Sarclet is a small village on the east coast of Caithness 5 miles south of Wick (MHG1959). A planned village of the late 18th century, Sarclet is a good example of an estate venture to develop a herring fishing village as the herring boom of the 18/19th century began. The herring fishing industry expanded rapidly after several government reports and the establishment of the British Fisheries Society in 1786. Initially the Society focused on the west coast of Scotland, but the unpredictable movement of the herring shoals resulted in the east coast becoming the centre of the herring boom in the 1800s. Although the British Fisheries Society was responsible for the building of the two biggest ports, Ullapool on the west coast and Wick on the east coast, many estate owners instigated similar smaller projects (Dunlop 1978; 1982).
The coast of Caithness is very indented with inlets and many of these were visited by Thomas Telford during a tour of the coast in 1790 looking for suitable harbours. Sir John Sinclair, a notable local ‘Improver’, and his tenant and son-in-law, David Brodie, were responsible for the building of two fishing villages on the Ulbster estate south of Wick. Sarclet was begun after Telford’s visit; two rows of houses were built for the fishermen and their families and the harbour was created. There were considerable efforts to create and maintain a breakwater to protect the harbour which was exposed to easterly storms (Mitchison 1962; Graham and Gordon 1987, 299–302).
The harbour (MHG1936) was thriving in the early 1800s. In 1839 the John o’Groat Journal of 16th August reported: ’a most extraordinary fishing was made on Tuesday last, when the size of the boats and drifts of nets are taken into consideration. There were actually landed at the place on the day above alluded to [Sarclet], upwards of 1300 crans from thirty-two boats, making an average of 42 crans per boats!!’. This is roughly about 50,400 fish per boat. By the 1870s however, the harbour was described as ruinous due to a succession of severe storms (Northern Ensign 16 Nov 1887).
Today the remains of the port are still accessed down the original winding trackway from the top of the cliffs to the shore. The fishermen would have left from the port and on their return the herring would have been gutted and packed with salt into barrels on the flat gutting stance beside the building. Behind the stance there is a substantial revetting wall with a narrow (c. 1m wide) space containing a spring-fed well. Steps go down to the stance, well and the building. The top of the wall has been levelled and paved with large slabs to form a platform for the capstan, still in place, which would have drawn the boats up the pitched shore. The building is a large 2-storey building surviving to the wall heads with an upper entrance opening in the southwest gable onto the gutting stance. The front of the building has three ground floor doorways and two upper window spaces and central doorway. Although access is not available there appears to be three internal divisions on the ground floor. The upper floor would have been accessed from the gable doorway, but the floor has gone. Described as ‘Curing house’ on the 1834 plan of the harbour (reproduced on SCRAN 000-000-573-469-C) the building would have been a store for salt, barrels and the offices of the curers who would have overseen the herring fishing.

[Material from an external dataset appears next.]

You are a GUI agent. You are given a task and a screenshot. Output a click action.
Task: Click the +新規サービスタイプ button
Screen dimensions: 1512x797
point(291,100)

Scattered across the shore are the large, masoned blocks of stone which would have made up the substantial breakwater with just the vestiges of the wharf visible along the south side of the bay. Along the road down to the harbour there are a few of the original workers cottages remaining showing the very basic accommodation provided for the fishermen, their wives who would have gutted and packed the herring and the coopers who made the barrels.
Historic Environment Scotland recognised the importance of Sarclet to contribute to understanding of the herring fishing industry. In its scheduling document (SM13643) the report stated
‘Its significance is further enhanced by its location within close proximity of the sites of other fishing stations along the Caithness coast. The surviving historical records, in the form of plans and financial accounts, enhance our appreciation and understanding of this important site. The fishing station at Sarclet represents a key site for enhancing our knowledge of a resource which was often re-used and redeveloped or subject to abandonment followed by complete collapse and ruin due to marine erosion. As a little-altered example of a herring fishing station, the loss of this monument would impede our ability to understand the development and operation of the fishing industry, with emphasis on herring, in Caithness and across Scotland during the 19th century’.